İki hafta önce birilerine “13 yıldır düşmeyen Beşar Esad yönetimi, 11 günde düşecek” deseydiniz; kimse inanmazdı. Fakat beklenmeyen oldu.
HTŞ liderliğindeki cihatçılar, 27 Kasım’da Suriye ordusuna karşı başlattığı “Saldırganlığı Caydırma Operasyonu” ile önce Halep’i, sonra Hama’yı, ardından Humus’u ve sonunda başkent Şam’ı ele geçirdi.
Şam’ın ele geçirilmesi, Suriye için bir dönüm noktası.

Beşar Esad, Temmuz 2000’de ülkeyi 29 yıl yöneten babası Hafız’ın ölümünden sonra iktidara geldi ve iktidarı 24 yıldır demir yumrukla yönetiyordu. Esad, muhalefetin hoş görülmediği, muhalefet partilerinin sıkı bir şekilde kontrol edildiği ve baskıcı bir siyasî yapıyı devraldı. İlk başta Beşar’ın babası Hafız’dan farklı olabileceğine dair umutlar vardı: Daha açık olabilirdi, daha az acımasız olabilirdi… Ancak umulduğu gibi olmadı.

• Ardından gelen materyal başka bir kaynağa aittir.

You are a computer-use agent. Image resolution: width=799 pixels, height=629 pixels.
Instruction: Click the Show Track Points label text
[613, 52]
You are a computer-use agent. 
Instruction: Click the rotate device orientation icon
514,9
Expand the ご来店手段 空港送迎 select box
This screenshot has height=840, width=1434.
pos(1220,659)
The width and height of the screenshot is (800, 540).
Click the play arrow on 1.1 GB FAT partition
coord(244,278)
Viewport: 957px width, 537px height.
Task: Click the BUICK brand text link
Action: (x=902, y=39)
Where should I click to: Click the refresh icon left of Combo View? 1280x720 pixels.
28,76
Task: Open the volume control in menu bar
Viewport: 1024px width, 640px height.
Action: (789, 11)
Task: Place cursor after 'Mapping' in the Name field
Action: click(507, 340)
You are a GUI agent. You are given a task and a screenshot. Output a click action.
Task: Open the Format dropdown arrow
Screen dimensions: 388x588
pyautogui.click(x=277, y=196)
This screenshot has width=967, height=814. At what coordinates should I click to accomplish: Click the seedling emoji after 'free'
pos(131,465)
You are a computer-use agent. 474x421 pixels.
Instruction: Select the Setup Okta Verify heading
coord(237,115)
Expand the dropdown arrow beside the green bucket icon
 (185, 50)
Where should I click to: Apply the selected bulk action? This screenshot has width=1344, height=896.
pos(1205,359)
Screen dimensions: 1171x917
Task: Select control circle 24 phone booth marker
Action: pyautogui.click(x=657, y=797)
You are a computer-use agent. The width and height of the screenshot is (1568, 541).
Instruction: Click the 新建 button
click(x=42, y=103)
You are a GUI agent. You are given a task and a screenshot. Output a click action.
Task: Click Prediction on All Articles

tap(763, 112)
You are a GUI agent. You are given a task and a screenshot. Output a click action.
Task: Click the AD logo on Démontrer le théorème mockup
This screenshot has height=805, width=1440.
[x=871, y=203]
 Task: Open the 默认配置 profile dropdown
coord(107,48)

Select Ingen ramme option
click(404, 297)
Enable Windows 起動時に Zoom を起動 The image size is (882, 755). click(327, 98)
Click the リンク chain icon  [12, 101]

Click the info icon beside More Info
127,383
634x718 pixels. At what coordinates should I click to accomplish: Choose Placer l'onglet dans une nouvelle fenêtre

24 yıllık iktidarı beklenmedik bir şekilde sona eren Esad, 2011’de rejime karşı barışçıl protestoları şiddetle bastıran ve ülkeyi bir iç savaşa doğru sürükleyen lider olarak hatırlanacak. İç savaşta yarım milyondan fazla insan hayatını kaybetti, 6 milyon Suriyeli “mülteci” konumuna düştü.
Şam neden yalnız kaldı?
Esad, Rusya ve İran’ın yardımıyla hayatta kaldı. Rusya hava saldırıları ile Esad’a destek oldu, İran ise Suriye’ye askeri danışmanlar gönderdi. Lübnan Hizbullah’ı da Suriye’ye militanlarını konuşlandırdı.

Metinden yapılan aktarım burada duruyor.